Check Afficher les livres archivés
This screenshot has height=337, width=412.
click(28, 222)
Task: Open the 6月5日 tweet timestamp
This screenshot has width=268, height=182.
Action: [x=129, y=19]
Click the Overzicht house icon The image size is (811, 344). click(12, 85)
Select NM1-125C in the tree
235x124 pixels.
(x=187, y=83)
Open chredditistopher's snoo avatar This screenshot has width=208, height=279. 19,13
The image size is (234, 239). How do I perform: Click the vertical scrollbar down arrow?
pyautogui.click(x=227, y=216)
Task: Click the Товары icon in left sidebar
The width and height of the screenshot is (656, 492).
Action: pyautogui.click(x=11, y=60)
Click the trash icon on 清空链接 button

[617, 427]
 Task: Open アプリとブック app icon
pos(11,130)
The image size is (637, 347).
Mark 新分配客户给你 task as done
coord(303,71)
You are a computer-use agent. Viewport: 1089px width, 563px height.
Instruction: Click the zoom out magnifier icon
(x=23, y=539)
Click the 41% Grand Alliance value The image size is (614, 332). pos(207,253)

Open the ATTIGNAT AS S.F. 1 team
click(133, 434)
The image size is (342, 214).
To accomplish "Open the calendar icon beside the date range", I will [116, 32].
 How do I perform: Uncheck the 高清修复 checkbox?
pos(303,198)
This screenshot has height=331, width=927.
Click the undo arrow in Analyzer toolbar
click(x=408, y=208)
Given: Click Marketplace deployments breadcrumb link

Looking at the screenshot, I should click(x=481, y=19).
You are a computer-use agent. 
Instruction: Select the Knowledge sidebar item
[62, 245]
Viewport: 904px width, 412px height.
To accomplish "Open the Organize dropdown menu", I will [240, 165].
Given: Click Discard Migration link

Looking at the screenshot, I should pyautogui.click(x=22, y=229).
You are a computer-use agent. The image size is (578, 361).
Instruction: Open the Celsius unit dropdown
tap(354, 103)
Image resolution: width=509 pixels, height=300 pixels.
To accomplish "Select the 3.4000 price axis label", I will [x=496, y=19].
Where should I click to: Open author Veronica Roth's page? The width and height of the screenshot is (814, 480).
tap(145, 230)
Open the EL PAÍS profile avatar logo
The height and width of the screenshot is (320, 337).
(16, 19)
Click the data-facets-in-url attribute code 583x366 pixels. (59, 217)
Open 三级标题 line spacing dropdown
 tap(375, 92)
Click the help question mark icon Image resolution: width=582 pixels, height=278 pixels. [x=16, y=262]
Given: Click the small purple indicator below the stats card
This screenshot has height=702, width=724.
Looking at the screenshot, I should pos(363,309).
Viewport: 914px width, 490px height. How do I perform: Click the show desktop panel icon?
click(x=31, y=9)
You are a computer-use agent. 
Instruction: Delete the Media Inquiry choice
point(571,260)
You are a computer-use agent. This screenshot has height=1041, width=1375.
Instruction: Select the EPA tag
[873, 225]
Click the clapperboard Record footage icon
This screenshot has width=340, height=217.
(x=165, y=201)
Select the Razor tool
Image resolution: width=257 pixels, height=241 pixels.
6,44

*WHAT TO PRODUCE:*
Your task is to copy each line of the listing that holds the word "accomplish".

*TASK ANSWER:*
To accomplish "Open the calendar icon beside the date range", I will [116, 32].
To accomplish "Open the Organize dropdown menu", I will [240, 165].
To accomplish "Select the 3.4000 price axis label", I will [x=496, y=19].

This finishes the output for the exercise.